Manuel Neuer says he is relieved to be playing at the highest level again after a career-threatening metatarsal break.
Manuel Neuer says he is relieved to be playing at the highest level again after a career-threatening metatarsal break.

Bayern Munich and Germany goalkeeper Manuel Neuer has revealed that the recurring metatarsal injury that kept him out of action for almost nine months could have ended his career.

Neuer, 32, first broke a bone in his foot during Bayern's UEFA Champions League quarter-final second leg defeat to Real Madrid in April 2017. He returned to action on Matchday 2 of the 2017/18 Bundesliga campaign, but managed just 360 minutes of competitive football before being sidelined by a second metatarsal fracture in a game against Mainz on 16 September 2017.
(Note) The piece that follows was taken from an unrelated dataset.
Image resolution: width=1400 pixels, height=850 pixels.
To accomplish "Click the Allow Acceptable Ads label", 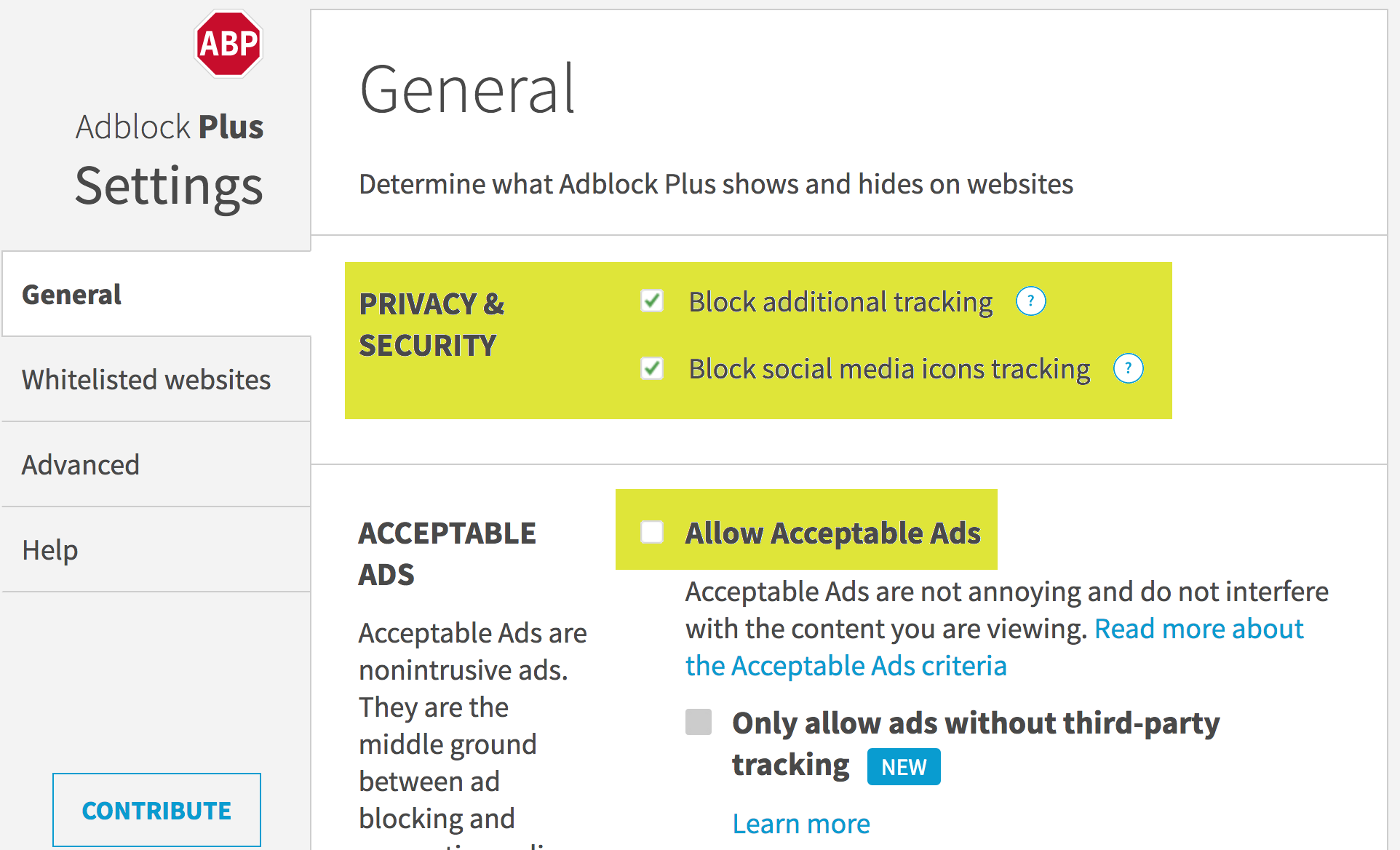I will (x=833, y=533).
Neuer missed the remainder of the season as Bayern successfully defended their Bundesliga title, but lost to Eintracht Frankfurt in the DFB Cup final and went out to Real in the Champions League last four. With his participation at the FIFA 2018 World Cup hanging in the balance, he made his first-team comeback in a World Cup warm-up match against Austria on 2 June, before being given the all-clear to travel to Russia as Germany's No.1.

Neuer has since played in eight internationals for Germany and started all 26 of Bayern's competitive outings during the first half of the 2018/19 season, without experiencing any adverse effects of undergoing two surgeries in the space of six months.

"I can do everything again, nothing hurts any more," he told Süddeutsche Zeitung. "I'm really grateful to be playing again and fully fit. If I'd have suffered another setback before the World Cup, my career could have been over."

Manuel Neuer has kept 11 clean sheets in all competitions in 2018/19.

'I want to be the best again'

Widely regarded as the greatest goalkeeper ever to have played the game, Neuer says his desire to be the best remains as strong as ever. Statistically, he hasn't been the standout custodian in the Bundesliga so far this season with a 50 per cent shots saved average, but he has still conceded just 18 Bundesliga goals - a best-mark shared with Borussia Mönchengladbach's Yann Sommer and RB Leipzig's Peter Gulacsi - and kept six clean sheets.

"I've read all about the statistics, but it's the things that I see and others don't that are important," the four-time IFFHS World's Best Goalkeeper explained. "I'm feeling good and I'm no way done yet. I still have the hunger and the need to play at the highest level and win titles. I want to be the best in all areas of my game again."